No, the criticisms against DS4 features were completely justified as 20/20 hindsight shows us. Sony's plans for them didn't amount to anything (they were overly optimistic of their value) and in the end, they only managed to find justification in a small niche.
I certainly don't remember anyone saying ew I can keep playing my games when I go to bed or the toilet? I can have a second screen with HUD elements so it doesn't have to appear in the TV making it more immersive? This is rubbish!
Unless you're talking about console BoM economics which is very obviously out of the scope of 99.99% of console gamers, therefore irrelevant.

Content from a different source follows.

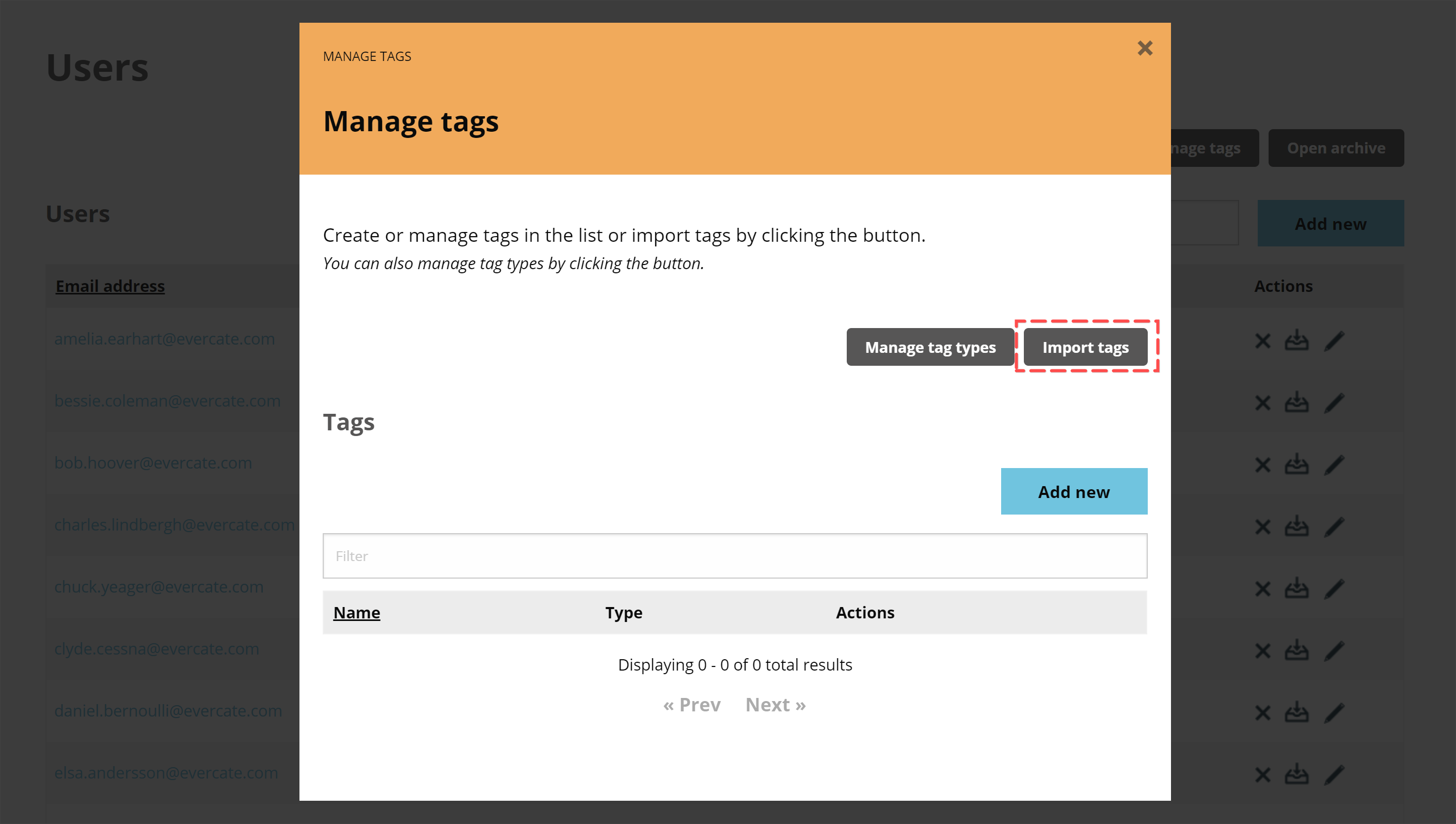Image resolution: width=1456 pixels, height=824 pixels.
Task: Close the Manage tags dialog
Action: click(1145, 48)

Okay, look at your justifications and you'll see it's all about the mundane and not the next-gen promise that you're expecting from biosensors. The screen was touch sensitive, so could have bene used for input, and the screen offered a secondary view possibility. What was it actually used for? Continuing your game when the TV was in use and showing a UI that could as readily be put on the screen and not need you to take your eyes away from it. Whether you value those things or not, the next-gen features hoped for never happened. Exactly the same as the next-gen features of DS4.

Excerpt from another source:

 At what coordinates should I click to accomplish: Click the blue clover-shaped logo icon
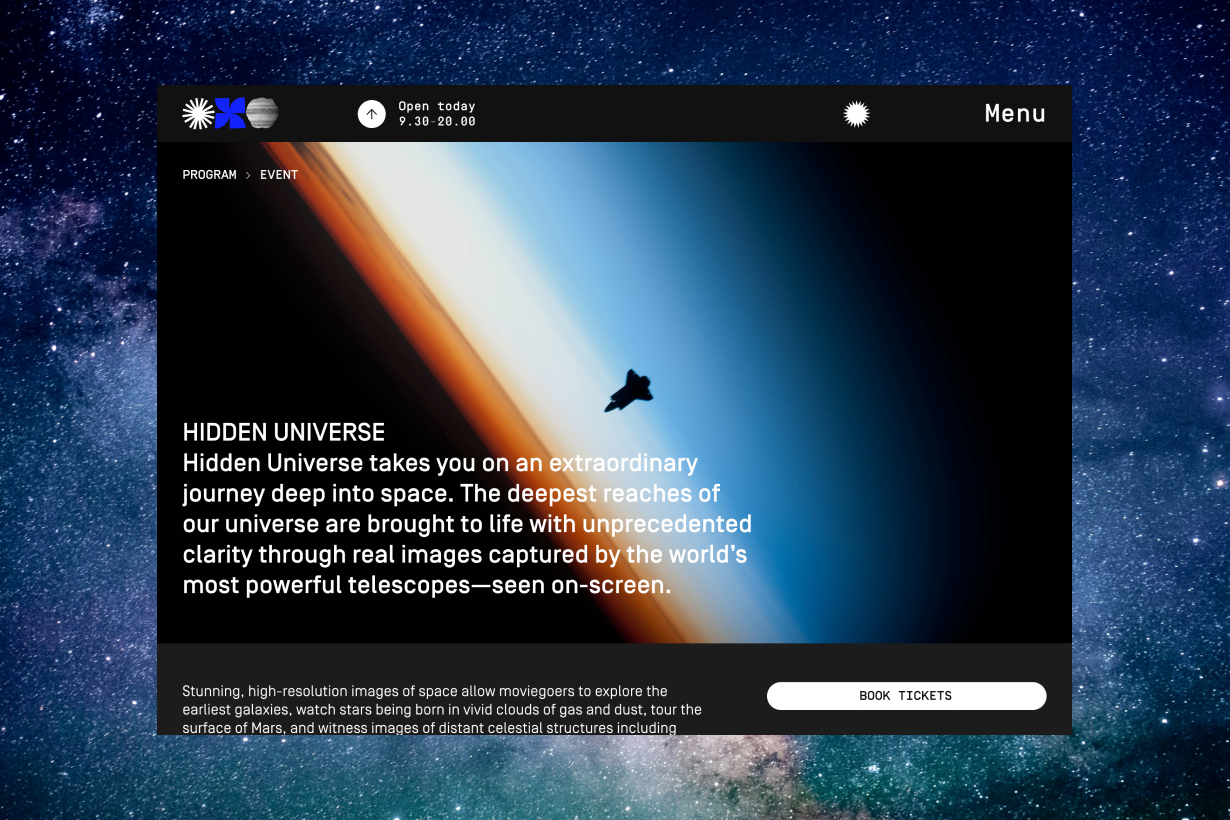tap(230, 114)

Once you get a base (resting) level for your heartrate, increases in its pace will reveal:
- Stress levels on difficult situations with lots of movement (e.g. battling incoming hordes of enemies)
- Frustration on difficult situations without movement (e.g. trying to break puzzles)
- Fear levels on suspense situation like horror games.
This is the only part of the discussion you should have engaged with rather than slagging off the board repeatedly. And these are the sorts of lists we've always created for new tech like Sixaxis motion controls and Wii U secondary screens, only to see reality far more prosaic and nothing become of them.
As for your list, I'd say a primary concern is the accuracy. People's heartrates could be up for reasons outside the game experience, changing gameplay when it isn't appropriate. And then, most importantly for the primary concern of this thread, which devs would go to the effort of implementing those features? Unless you're making a PS exclusive, it's added effort to support the feature that most players won't be able to use. It'll be far more complex to balance adaptive play of this sort due to the test data, and for adaptive games, in game metrics will work for all platforms so you'd be better off doing that then tracking heart-rate on one platform and metrics on 3 or 4 others.